■ Task brief ■
Every line below that has "this" in it should be copied.

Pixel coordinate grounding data

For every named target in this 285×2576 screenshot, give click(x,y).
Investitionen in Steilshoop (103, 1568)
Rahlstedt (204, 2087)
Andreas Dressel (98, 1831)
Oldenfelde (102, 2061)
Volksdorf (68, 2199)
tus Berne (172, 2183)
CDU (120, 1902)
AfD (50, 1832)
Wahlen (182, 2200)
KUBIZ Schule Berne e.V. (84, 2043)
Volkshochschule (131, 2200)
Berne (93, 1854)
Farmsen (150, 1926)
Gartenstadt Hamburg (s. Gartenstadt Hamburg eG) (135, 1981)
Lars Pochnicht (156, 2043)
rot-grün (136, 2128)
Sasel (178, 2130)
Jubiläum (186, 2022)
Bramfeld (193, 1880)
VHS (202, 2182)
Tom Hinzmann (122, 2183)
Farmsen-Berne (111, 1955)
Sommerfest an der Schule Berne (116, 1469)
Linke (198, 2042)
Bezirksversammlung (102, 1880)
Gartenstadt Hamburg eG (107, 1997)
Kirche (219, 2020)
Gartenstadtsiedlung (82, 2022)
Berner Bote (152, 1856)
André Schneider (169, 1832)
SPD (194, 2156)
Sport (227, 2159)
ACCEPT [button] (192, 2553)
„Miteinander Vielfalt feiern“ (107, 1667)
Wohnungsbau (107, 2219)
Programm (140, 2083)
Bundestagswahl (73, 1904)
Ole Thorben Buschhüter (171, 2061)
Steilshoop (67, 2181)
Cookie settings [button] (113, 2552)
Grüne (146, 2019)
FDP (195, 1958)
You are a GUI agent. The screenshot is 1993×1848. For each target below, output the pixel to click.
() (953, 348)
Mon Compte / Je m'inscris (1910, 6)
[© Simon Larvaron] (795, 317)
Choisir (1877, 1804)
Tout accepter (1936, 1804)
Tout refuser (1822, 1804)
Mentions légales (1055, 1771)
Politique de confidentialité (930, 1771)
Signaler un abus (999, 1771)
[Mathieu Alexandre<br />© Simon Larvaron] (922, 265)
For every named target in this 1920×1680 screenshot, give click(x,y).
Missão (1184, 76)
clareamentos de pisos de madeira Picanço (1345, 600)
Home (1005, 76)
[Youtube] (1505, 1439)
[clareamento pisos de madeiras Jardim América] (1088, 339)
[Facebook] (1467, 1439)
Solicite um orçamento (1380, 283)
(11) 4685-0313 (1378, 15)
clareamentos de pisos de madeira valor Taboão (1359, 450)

■ Solution ■
For every named target in this 285×2576 screenshot, give click(x,y).
For every named target in this 1920×1680 screenshot, give click(x,y).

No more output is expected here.